Целесообразность а) в неорганическом мире, – Несостоятельность атомистической гипотезы. – Цель в мировой жизни по учению Аристотеля. – Фактическое доказательство господства целей в неорганическом царстве. – Мера видимого произвола, – Трансцендентальный закон чувственности и целесообразности.

После того, как Всемогущий сотворил совокупность действующих причин, книга Бытия добавляет: к чему все сотворено, и первое слово гласит: «да будет свет!» (Быт. 1, 1–3).

Итак, цель есть «свет», делающий понятным содержание принципов бытия и форму его законов. Пока не усмотрены цель, смысл, достоинство, значение в отдельном существе и в целом бытии, дотоле все остается непонятным. Не отрицая фактической целесообразности в природе, монисты упорно стоят на том, что первая не есть намеренная, а только необходимый результат причинной связи вещей и явлений.

Насколько несостоятельна механическая теория монизма, – это видно с первых же ее попыток объяснить самые элементарные явления природы. Начнем с первоначального движения атомов. По монистическому толкованию оно должно иметь определенную причину и притом находящуюся в этом мире. Мировая материя, говорят монисты, вначале была совершенно неподвижна, но, по причине неодинакового распределения в ней силы и чрез то образовавшейся неодинаковости напряжения, произошло начало движения. – Теперь спрашивается, откуда же появилось неравное разделение и это, именно, неравное разделение, из которого с роковою необходимостью, по истечении длинного ряда веков, произошел видимый мир? И почему, именно, вначале спокойное состояние, а потом движение? В самом деле, если еще с самого начала было неравномерное разделение сил, то и движение тогда необходимо признать безначальным, если же последнее явилось только впоследствии, то его причина заключается отнюдь не в неравномерном разделении сил. Спенсер тщетно ссылается на то, что равномерное распределение материи необходимо должно было оказаться непостоянным, и что, следовательно, в ней, без посторонней причины, могло произойти движение. Очевидность petitio principii в соображении Спенсера несомненна, и потому соображение опровергает само себя. Как и во многих других случаях, так и в данном, монисты не решают затруднения, а только догматически утверждают вечность мирового движения. Научная ценность такого догматизма не нуждается в критике (Steude, Die monistische Weltanschauung. Gtersloh. 1898. S. 63–70).

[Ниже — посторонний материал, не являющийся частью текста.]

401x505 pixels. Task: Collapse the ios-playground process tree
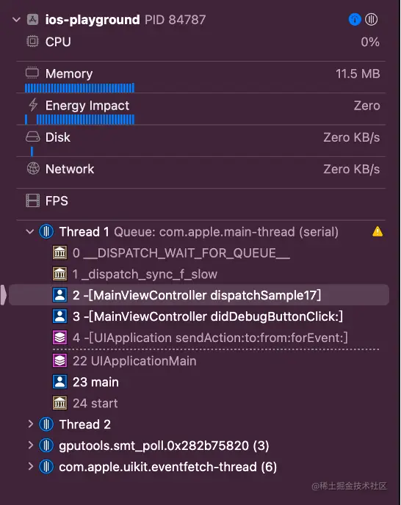coord(16,20)
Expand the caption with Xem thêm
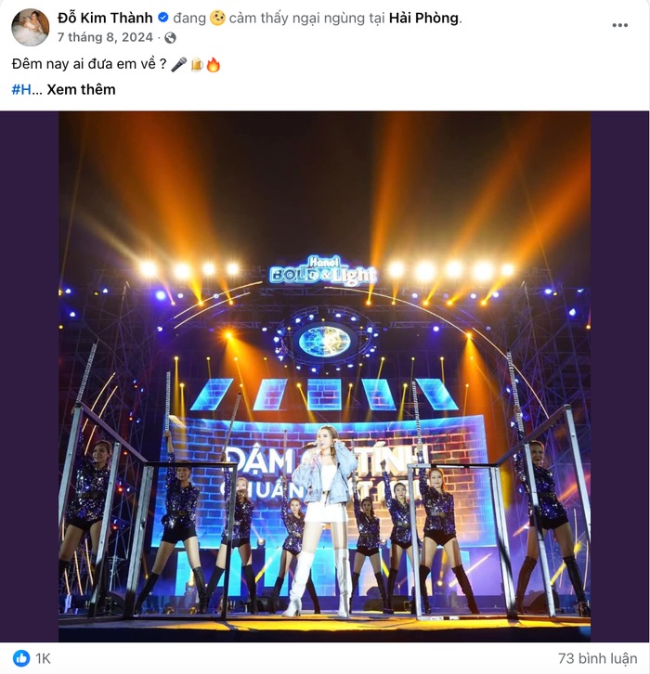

He озабочиваяеь, впрочем, бездоказательностью упомянутого положения, монизм декретирует еще второе, по которому отдельные, образующие мир, атомы действуют друг на друга, благодаря повсюду разлитому эфиру. Но и эфирная гипотеза не решает трудного вопроса о взаимодействии атомов, потому что, как бы ни были ничтожно-малы частички эфира, они все-таки отделены друг от друга известным расстоянием. Отрицать это последнее значило бы отрицать и движение атомов, из которого произошло все живущее, а признание расстояния между эфирными частичками равносильно признанию беспомощности монизма в оправдании его гипотезы. Напрасно Геккель (Der Monismus als Band zwischen Religion und Wissenschaft, von Ernst Haeckel. Bonn. 1900. S. 13 ff.) думает выпутаться из этого затруднения различением между эфиром и едва заметными частицами мировой материи, приписывая последним атомистическую, а первому динамическую структуру и голословно утверждая, что разбросанные в эфире материальные атомы представляют собою отдельные оплотненные центры эфирной субстанции, что они произошли из нее и ею управляются. А так как, по признанию самого Геккеля, эфиру свойственна известная плотность, то имеется достаточное основание считать последний состоящим, как и мировую материю, из отдельных частиц, или из атомов; и так как эфир постоянно находится в колебательном движении, то необходимо допустить для последнего пустое пространство и действие на расстоянии, – решительно необъяснимое из данных в природе сил. Следовательно, даже самомалейшее и едва уловимое явление в мире требует для своего объяснения, кроме атомов, еще некоторой силы, находящейся за пределами видимого мира.

Чтобы увериться в бытии или в отсутствии естественной цели в мире, Аристотель в одном месте своей физики спрашивает: хлеб растет потому ли, что идет дождь? или дождь идет для того, чтобы рос хлеб? Т. е.: наблюдаемое нами целесообразное явление в природе есть ли слепой и малозначащий продукт механической необходимости? Или цель представляет собою такое «нечто», которым механическая причинность принуждается действовать в пользу некоторого X, лежащего за пределами названной причинности?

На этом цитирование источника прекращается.